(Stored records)
———

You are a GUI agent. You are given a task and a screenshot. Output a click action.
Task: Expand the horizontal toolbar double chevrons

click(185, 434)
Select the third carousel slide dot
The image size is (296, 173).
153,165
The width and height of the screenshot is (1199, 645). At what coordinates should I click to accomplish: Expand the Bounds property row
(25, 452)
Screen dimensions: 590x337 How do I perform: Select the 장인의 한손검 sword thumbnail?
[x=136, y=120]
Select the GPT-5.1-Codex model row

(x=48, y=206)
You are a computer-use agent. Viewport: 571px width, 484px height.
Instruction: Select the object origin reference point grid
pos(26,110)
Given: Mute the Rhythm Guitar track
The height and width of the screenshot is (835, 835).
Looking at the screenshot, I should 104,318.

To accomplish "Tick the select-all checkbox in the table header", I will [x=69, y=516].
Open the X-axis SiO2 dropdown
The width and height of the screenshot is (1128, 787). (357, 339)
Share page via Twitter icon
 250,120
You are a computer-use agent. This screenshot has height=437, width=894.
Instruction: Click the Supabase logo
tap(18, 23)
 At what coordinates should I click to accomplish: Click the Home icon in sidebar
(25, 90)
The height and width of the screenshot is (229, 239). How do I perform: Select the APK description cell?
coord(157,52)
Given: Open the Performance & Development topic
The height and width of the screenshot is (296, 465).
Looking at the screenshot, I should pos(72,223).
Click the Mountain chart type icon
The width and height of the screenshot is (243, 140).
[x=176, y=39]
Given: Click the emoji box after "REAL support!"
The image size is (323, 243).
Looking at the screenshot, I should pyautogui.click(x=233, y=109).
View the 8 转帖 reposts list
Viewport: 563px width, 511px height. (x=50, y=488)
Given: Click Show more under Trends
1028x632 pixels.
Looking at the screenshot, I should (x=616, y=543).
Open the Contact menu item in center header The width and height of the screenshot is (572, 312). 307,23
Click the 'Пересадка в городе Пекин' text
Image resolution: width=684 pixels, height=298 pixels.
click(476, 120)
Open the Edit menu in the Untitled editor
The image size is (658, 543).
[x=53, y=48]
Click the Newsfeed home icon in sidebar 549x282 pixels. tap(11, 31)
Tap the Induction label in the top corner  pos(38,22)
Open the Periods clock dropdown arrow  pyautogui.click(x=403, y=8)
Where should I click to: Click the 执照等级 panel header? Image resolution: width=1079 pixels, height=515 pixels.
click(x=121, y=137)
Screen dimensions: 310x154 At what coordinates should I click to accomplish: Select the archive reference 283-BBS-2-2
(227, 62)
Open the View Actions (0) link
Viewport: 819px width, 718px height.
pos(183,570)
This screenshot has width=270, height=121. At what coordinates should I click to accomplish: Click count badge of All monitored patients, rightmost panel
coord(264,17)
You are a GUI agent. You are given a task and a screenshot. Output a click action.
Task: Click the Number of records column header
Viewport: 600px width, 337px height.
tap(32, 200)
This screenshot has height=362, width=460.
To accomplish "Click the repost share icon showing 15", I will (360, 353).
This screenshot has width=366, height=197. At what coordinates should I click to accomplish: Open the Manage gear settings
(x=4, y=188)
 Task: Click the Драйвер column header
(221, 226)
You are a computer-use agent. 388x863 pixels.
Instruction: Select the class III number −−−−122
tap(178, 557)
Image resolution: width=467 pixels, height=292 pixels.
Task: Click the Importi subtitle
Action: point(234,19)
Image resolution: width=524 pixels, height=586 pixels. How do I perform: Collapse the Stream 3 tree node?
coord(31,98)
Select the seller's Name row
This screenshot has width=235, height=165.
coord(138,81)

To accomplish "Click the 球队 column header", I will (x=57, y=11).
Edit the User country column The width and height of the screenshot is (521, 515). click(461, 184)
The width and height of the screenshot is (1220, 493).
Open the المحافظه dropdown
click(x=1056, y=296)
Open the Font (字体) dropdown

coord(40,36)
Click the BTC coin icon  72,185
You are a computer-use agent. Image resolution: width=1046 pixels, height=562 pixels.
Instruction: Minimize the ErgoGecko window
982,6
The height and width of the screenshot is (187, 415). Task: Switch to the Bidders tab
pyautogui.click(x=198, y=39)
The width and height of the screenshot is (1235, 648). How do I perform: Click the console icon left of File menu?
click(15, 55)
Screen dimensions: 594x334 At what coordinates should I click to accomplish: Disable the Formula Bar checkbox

———

▶ [What you need to do]
Repeat all the data, every line exactly.

▶ [Response to this exercise]
You are a GUI agent. You are given a task and a screenshot. Output a click action.
Task: Expand the horizontal toolbar double chevrons

click(185, 434)
Select the third carousel slide dot
The image size is (296, 173).
153,165
The width and height of the screenshot is (1199, 645). At what coordinates should I click to accomplish: Expand the Bounds property row
(25, 452)
Screen dimensions: 590x337 How do I perform: Select the 장인의 한손검 sword thumbnail?
[x=136, y=120]
Select the GPT-5.1-Codex model row

(x=48, y=206)
You are a computer-use agent. Viewport: 571px width, 484px height.
Instruction: Select the object origin reference point grid
pos(26,110)
Given: Mute the Rhythm Guitar track
The height and width of the screenshot is (835, 835).
Looking at the screenshot, I should 104,318.

To accomplish "Tick the select-all checkbox in the table header", I will [x=69, y=516].
Open the X-axis SiO2 dropdown
The width and height of the screenshot is (1128, 787). (357, 339)
Share page via Twitter icon
 250,120
You are a computer-use agent. This screenshot has height=437, width=894.
Instruction: Click the Supabase logo
tap(18, 23)
 At what coordinates should I click to accomplish: Click the Home icon in sidebar
(25, 90)
The height and width of the screenshot is (229, 239). How do I perform: Select the APK description cell?
coord(157,52)
Given: Open the Performance & Development topic
The height and width of the screenshot is (296, 465).
Looking at the screenshot, I should pos(72,223).
Click the Mountain chart type icon
The width and height of the screenshot is (243, 140).
[x=176, y=39]
Given: Click the emoji box after "REAL support!"
The image size is (323, 243).
Looking at the screenshot, I should pyautogui.click(x=233, y=109).
View the 8 转帖 reposts list
Viewport: 563px width, 511px height. (x=50, y=488)
Given: Click Show more under Trends
1028x632 pixels.
Looking at the screenshot, I should (x=616, y=543).
Open the Contact menu item in center header The width and height of the screenshot is (572, 312). 307,23
Click the 'Пересадка в городе Пекин' text
Image resolution: width=684 pixels, height=298 pixels.
click(476, 120)
Open the Edit menu in the Untitled editor
The image size is (658, 543).
[x=53, y=48]
Click the Newsfeed home icon in sidebar 549x282 pixels. tap(11, 31)
Tap the Induction label in the top corner  pos(38,22)
Open the Periods clock dropdown arrow  pyautogui.click(x=403, y=8)
Where should I click to: Click the 执照等级 panel header? Image resolution: width=1079 pixels, height=515 pixels.
click(x=121, y=137)
Screen dimensions: 310x154 At what coordinates should I click to accomplish: Select the archive reference 283-BBS-2-2
(227, 62)
Open the View Actions (0) link
Viewport: 819px width, 718px height.
pos(183,570)
This screenshot has width=270, height=121. At what coordinates should I click to accomplish: Click count badge of All monitored patients, rightmost panel
coord(264,17)
You are a GUI agent. You are given a task and a screenshot. Output a click action.
Task: Click the Number of records column header
Viewport: 600px width, 337px height.
tap(32, 200)
This screenshot has height=362, width=460.
To accomplish "Click the repost share icon showing 15", I will (360, 353).
This screenshot has width=366, height=197. At what coordinates should I click to accomplish: Open the Manage gear settings
(x=4, y=188)
 Task: Click the Драйвер column header
(221, 226)
You are a computer-use agent. 388x863 pixels.
Instruction: Select the class III number −−−−122
tap(178, 557)
Image resolution: width=467 pixels, height=292 pixels.
Task: Click the Importi subtitle
Action: point(234,19)
Image resolution: width=524 pixels, height=586 pixels. How do I perform: Collapse the Stream 3 tree node?
coord(31,98)
Select the seller's Name row
This screenshot has width=235, height=165.
coord(138,81)

To accomplish "Click the 球队 column header", I will (x=57, y=11).
Edit the User country column The width and height of the screenshot is (521, 515). click(461, 184)
The width and height of the screenshot is (1220, 493).
Open the المحافظه dropdown
click(x=1056, y=296)
Open the Font (字体) dropdown

coord(40,36)
Click the BTC coin icon  72,185
You are a computer-use agent. Image resolution: width=1046 pixels, height=562 pixels.
Instruction: Minimize the ErgoGecko window
982,6
The height and width of the screenshot is (187, 415). Task: Switch to the Bidders tab
pyautogui.click(x=198, y=39)
The width and height of the screenshot is (1235, 648). How do I perform: Click the console icon left of File menu?
click(15, 55)
Screen dimensions: 594x334 At what coordinates should I click to accomplish: Disable the Formula Bar checkbox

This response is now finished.